» What you are asked to do:
Copy out each of the following items word for word, from the first to the last.
** START Data excerpts **
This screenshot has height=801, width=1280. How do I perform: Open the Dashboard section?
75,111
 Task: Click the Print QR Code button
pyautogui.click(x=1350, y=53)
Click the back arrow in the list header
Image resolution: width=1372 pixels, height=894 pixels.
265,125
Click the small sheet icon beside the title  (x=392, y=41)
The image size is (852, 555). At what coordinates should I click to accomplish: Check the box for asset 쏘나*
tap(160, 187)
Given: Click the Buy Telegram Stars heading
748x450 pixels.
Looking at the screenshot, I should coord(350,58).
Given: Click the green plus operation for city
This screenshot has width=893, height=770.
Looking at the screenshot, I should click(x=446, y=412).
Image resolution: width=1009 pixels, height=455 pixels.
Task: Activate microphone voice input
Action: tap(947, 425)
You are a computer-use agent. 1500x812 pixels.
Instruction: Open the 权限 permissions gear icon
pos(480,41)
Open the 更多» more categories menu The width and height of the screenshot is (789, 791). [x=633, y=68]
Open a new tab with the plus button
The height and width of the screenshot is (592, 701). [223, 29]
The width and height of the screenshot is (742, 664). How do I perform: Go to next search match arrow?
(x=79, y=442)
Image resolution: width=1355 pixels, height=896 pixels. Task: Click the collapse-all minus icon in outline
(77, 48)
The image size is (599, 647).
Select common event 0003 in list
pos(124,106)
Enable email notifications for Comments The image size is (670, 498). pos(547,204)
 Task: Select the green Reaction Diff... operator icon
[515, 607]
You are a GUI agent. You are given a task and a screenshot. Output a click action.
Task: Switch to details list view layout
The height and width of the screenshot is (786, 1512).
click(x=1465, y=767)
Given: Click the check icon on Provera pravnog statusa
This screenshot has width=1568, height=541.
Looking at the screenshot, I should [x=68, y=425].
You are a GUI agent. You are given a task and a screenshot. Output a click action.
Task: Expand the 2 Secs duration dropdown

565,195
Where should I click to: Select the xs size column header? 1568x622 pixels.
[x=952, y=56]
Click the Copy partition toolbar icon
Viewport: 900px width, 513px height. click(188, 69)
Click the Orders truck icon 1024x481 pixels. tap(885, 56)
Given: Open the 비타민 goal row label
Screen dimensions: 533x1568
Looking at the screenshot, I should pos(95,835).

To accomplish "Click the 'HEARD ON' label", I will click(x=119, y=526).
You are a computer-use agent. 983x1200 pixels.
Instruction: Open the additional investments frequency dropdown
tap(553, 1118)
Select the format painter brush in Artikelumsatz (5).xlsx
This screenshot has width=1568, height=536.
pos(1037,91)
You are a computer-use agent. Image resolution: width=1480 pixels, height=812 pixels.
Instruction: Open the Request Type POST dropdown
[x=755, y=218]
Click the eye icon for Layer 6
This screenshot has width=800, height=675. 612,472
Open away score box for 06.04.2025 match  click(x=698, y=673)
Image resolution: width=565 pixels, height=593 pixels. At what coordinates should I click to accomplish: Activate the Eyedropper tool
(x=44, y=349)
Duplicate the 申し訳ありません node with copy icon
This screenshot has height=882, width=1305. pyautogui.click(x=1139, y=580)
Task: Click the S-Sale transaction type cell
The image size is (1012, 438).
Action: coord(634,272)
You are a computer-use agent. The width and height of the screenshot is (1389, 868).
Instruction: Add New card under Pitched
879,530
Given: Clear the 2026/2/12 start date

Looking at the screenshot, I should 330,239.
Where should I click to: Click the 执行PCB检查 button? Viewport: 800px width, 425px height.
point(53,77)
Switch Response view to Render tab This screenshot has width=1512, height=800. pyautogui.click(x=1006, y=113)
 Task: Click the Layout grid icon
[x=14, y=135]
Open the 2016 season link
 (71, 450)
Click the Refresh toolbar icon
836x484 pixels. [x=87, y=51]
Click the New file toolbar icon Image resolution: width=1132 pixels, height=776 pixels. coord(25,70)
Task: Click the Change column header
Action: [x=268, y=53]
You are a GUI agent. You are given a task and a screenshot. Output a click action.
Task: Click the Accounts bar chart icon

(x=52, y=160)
** END Data excerpts **
» Problem solution:
This screenshot has height=801, width=1280. How do I perform: Open the Dashboard section?
75,111
 Task: Click the Print QR Code button
pyautogui.click(x=1350, y=53)
Click the back arrow in the list header
Image resolution: width=1372 pixels, height=894 pixels.
265,125
Click the small sheet icon beside the title  (x=392, y=41)
The image size is (852, 555). At what coordinates should I click to accomplish: Check the box for asset 쏘나*
tap(160, 187)
Given: Click the Buy Telegram Stars heading
748x450 pixels.
Looking at the screenshot, I should coord(350,58).
Given: Click the green plus operation for city
This screenshot has width=893, height=770.
Looking at the screenshot, I should click(x=446, y=412).
Image resolution: width=1009 pixels, height=455 pixels.
Task: Activate microphone voice input
Action: tap(947, 425)
You are a computer-use agent. 1500x812 pixels.
Instruction: Open the 权限 permissions gear icon
pos(480,41)
Open the 更多» more categories menu The width and height of the screenshot is (789, 791). [x=633, y=68]
Open a new tab with the plus button
The height and width of the screenshot is (592, 701). [223, 29]
The width and height of the screenshot is (742, 664). How do I perform: Go to next search match arrow?
(x=79, y=442)
Image resolution: width=1355 pixels, height=896 pixels. Task: Click the collapse-all minus icon in outline
(77, 48)
The image size is (599, 647).
Select common event 0003 in list
pos(124,106)
Enable email notifications for Comments The image size is (670, 498). pos(547,204)
 Task: Select the green Reaction Diff... operator icon
[515, 607]
You are a GUI agent. You are given a task and a screenshot. Output a click action.
Task: Switch to details list view layout
The height and width of the screenshot is (786, 1512).
click(x=1465, y=767)
Given: Click the check icon on Provera pravnog statusa
This screenshot has width=1568, height=541.
Looking at the screenshot, I should [x=68, y=425].
You are a GUI agent. You are given a task and a screenshot. Output a click action.
Task: Expand the 2 Secs duration dropdown

565,195
Where should I click to: Select the xs size column header? 1568x622 pixels.
[x=952, y=56]
Click the Copy partition toolbar icon
Viewport: 900px width, 513px height. click(188, 69)
Click the Orders truck icon 1024x481 pixels. tap(885, 56)
Given: Open the 비타민 goal row label
Screen dimensions: 533x1568
Looking at the screenshot, I should pos(95,835).

To accomplish "Click the 'HEARD ON' label", I will click(x=119, y=526).
You are a computer-use agent. 983x1200 pixels.
Instruction: Open the additional investments frequency dropdown
tap(553, 1118)
Select the format painter brush in Artikelumsatz (5).xlsx
This screenshot has width=1568, height=536.
pos(1037,91)
You are a computer-use agent. Image resolution: width=1480 pixels, height=812 pixels.
Instruction: Open the Request Type POST dropdown
[x=755, y=218]
Click the eye icon for Layer 6
This screenshot has width=800, height=675. 612,472
Open away score box for 06.04.2025 match  click(x=698, y=673)
Image resolution: width=565 pixels, height=593 pixels. At what coordinates should I click to accomplish: Activate the Eyedropper tool
(x=44, y=349)
Duplicate the 申し訳ありません node with copy icon
This screenshot has height=882, width=1305. pyautogui.click(x=1139, y=580)
Task: Click the S-Sale transaction type cell
The image size is (1012, 438).
Action: coord(634,272)
You are a computer-use agent. The width and height of the screenshot is (1389, 868).
Instruction: Add New card under Pitched
879,530
Given: Clear the 2026/2/12 start date

Looking at the screenshot, I should 330,239.
Where should I click to: Click the 执行PCB检查 button? Viewport: 800px width, 425px height.
point(53,77)
Switch Response view to Render tab This screenshot has width=1512, height=800. pyautogui.click(x=1006, y=113)
 Task: Click the Layout grid icon
[x=14, y=135]
Open the 2016 season link
 (71, 450)
Click the Refresh toolbar icon
836x484 pixels. [x=87, y=51]
Click the New file toolbar icon Image resolution: width=1132 pixels, height=776 pixels. coord(25,70)
Task: Click the Change column header
Action: [x=268, y=53]
You are a GUI agent. You are given a task and a screenshot. Output a click action.
Task: Click the Accounts bar chart icon

(x=52, y=160)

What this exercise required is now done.